Uno de los juegos infantiles que refiere el titular de este escrito, es cuando se escoge un objeto y se esconde, entonces los competidores van buscando y si están muy lejos del escondite se dice “frío” y si se va acercando alguno de los competidores al lugar donde está, se dice “caliente”, y así hasta ubicar el escondite secreto del objeto.
Esta situación nos lleva a confirmar que la transparencia de la información a nivel estatal ha fracasado, porque todos estos días han ido saliendo situaciones de a poco, en tanto y en cuanto los protagonistas iban hablando o se podía ir deduciendo que estamos todavía en “frío” o ya nos acercamos al “caliente”, para llegar a la verdad escondida.
Ello en torno al tema de las vacunas y las supuestas que llegaron para ensayos, aunque los fabricantes que lo comercializan, según otra versión, dicen no haber enviado nada para probar la eficacia o no de sus productos, pero el expresidente Martín Vizcarra sigue sustentando que se presentó como voluntario para este proceso de “prueba”.
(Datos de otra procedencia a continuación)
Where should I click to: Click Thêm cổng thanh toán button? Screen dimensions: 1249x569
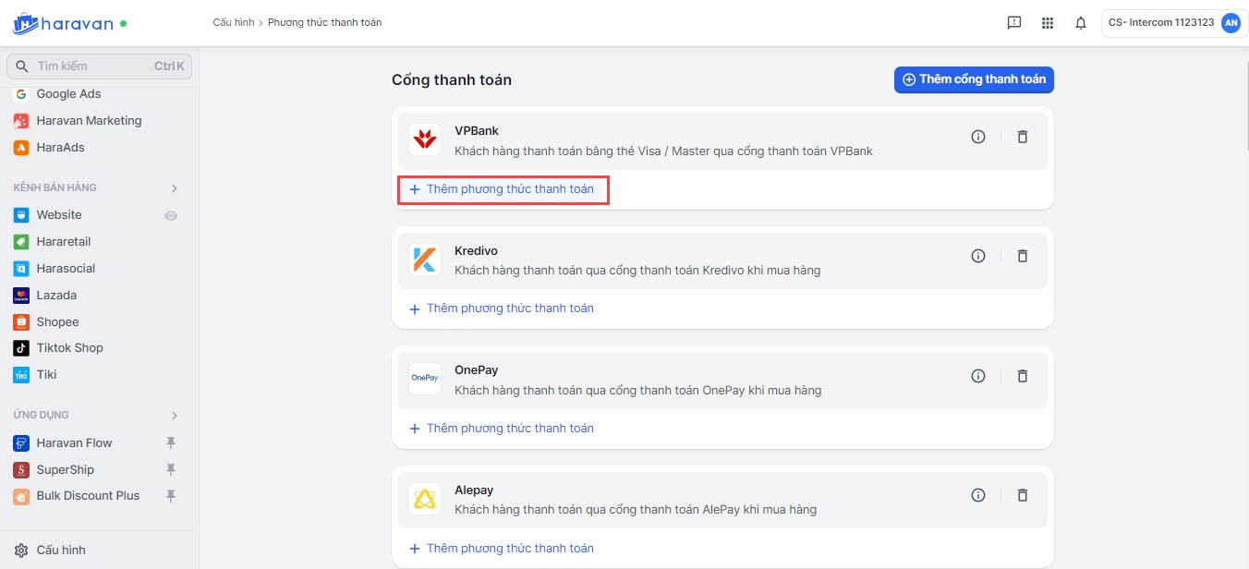pyautogui.click(x=974, y=79)
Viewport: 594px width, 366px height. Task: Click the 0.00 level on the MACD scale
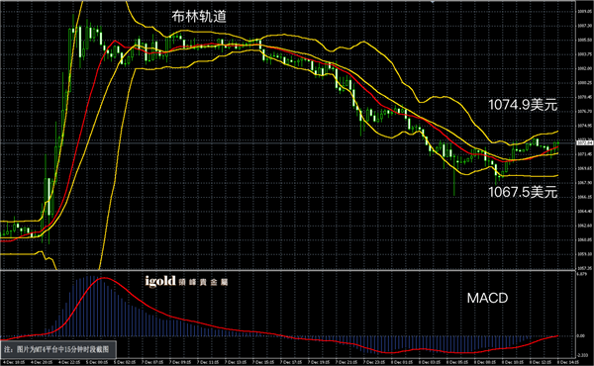(x=581, y=335)
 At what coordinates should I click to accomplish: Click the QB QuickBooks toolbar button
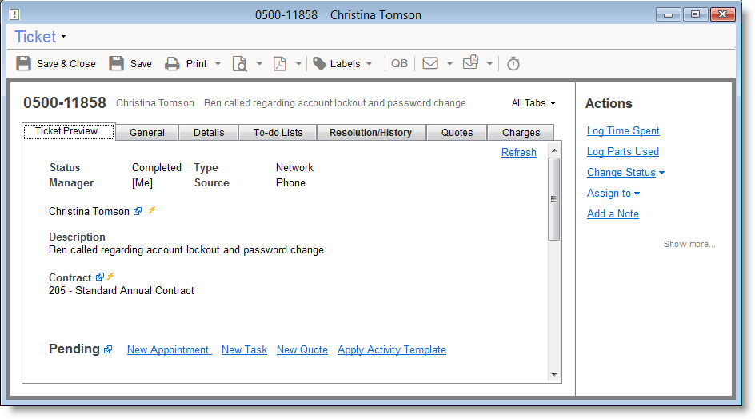coord(399,64)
Y surge la gran pregunta, qué vamos a hacer, estamos pisando fondo con la nula credibilidad hacia las autoridades que estuvieron de turno y que toca a varios actuales, con el visible fracaso de la llamada transparencia de la información, ya que sigue dominando el “hecha la ley, hecha la trampa”, sea en un gobierno cualesquiera que le toque al país, y nos quieren culpar a los ciudadanos y ciudadanas que no sabemos elegir, más lo que no queremos entender es que tenemos gente tramposa que se mete a buscar poder político para favorecerse económicamente, eso es todo.
Lo que nos debe pasar es que se cree una ley más drástica respecto a las mentiras electorales en relación a la ética que firma y a los planes de gobierno que ofrecen, cortar una serie de excesivos beneficios a los políticos gobernantes de turno y a los ex, que ellos mismos lo crearon a nivel de leyes para favorecerse, todo ello se debe derogar, como el sueldo inflado de un parlamentario.
Estos cambios estructurales son urgentes, porque se está generando un descontento social que se siente impotente ante tanta ley que no se cumple y tanta ley que no sirve, solo para solapar inconductas funcionales, y se torna peligroso por la tranquilidad social y lo que representa un entorpecimiento más a nuestro desarrollo. El plan Perú se desmorona porque sus bases son frágiles. Un reto enorme de Sagasti que requiere respaldo en este corto período.